> **Work request**
Start at the line that contains "Kanye West (394, 1961)". Repeat it and each line after it, exactly, up to and including the final line of the data.

[Stored records]
═══

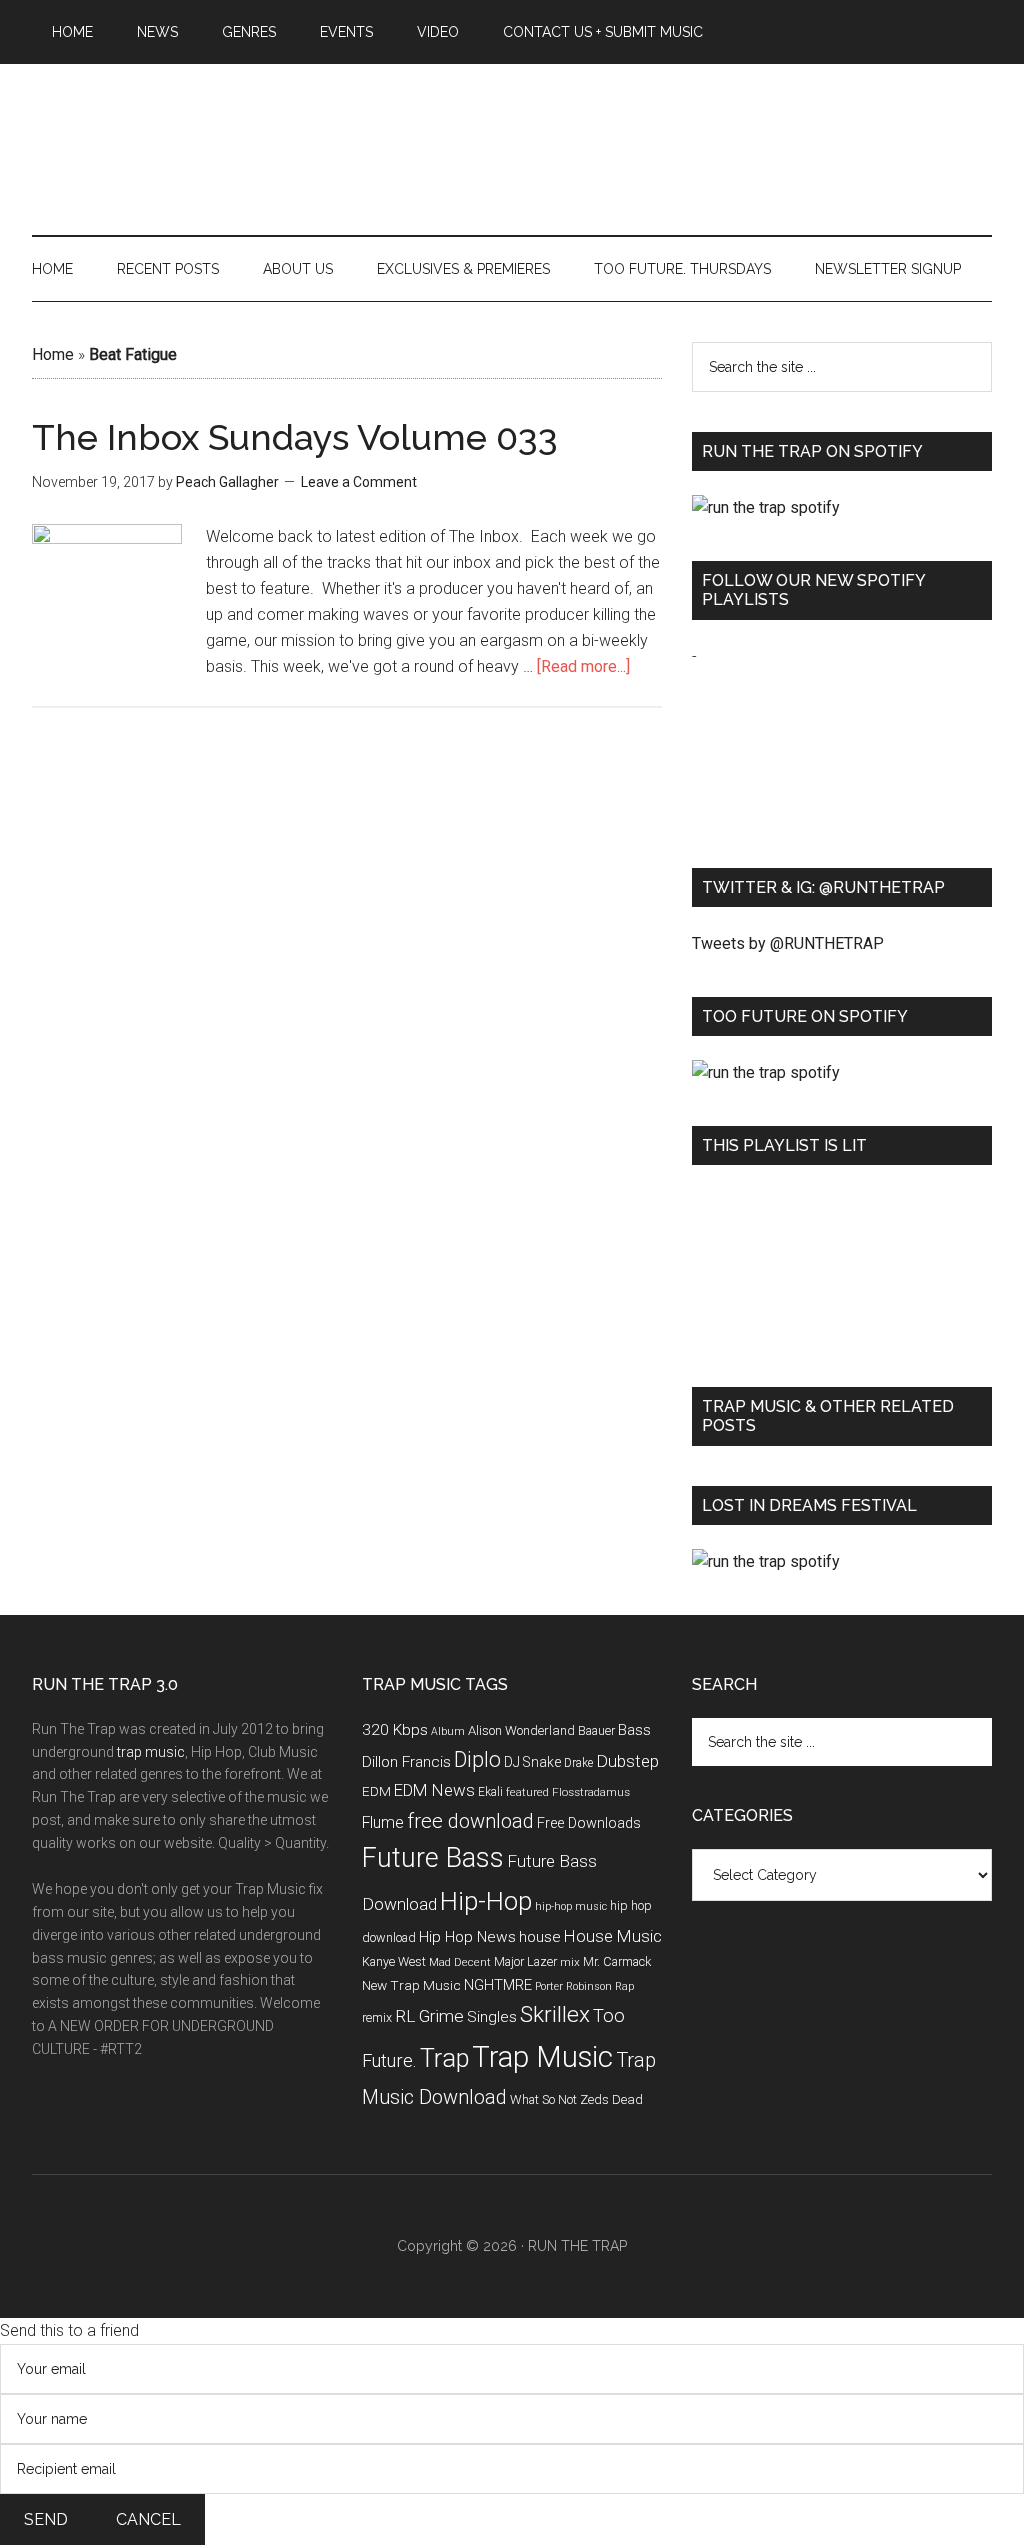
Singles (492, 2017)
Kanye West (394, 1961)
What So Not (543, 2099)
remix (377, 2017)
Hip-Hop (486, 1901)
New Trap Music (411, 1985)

═══

> **Solution**
Kanye West (394, 1961)
What So Not (543, 2099)
remix (377, 2017)
Hip-Hop (486, 1901)
New Trap Music (411, 1985)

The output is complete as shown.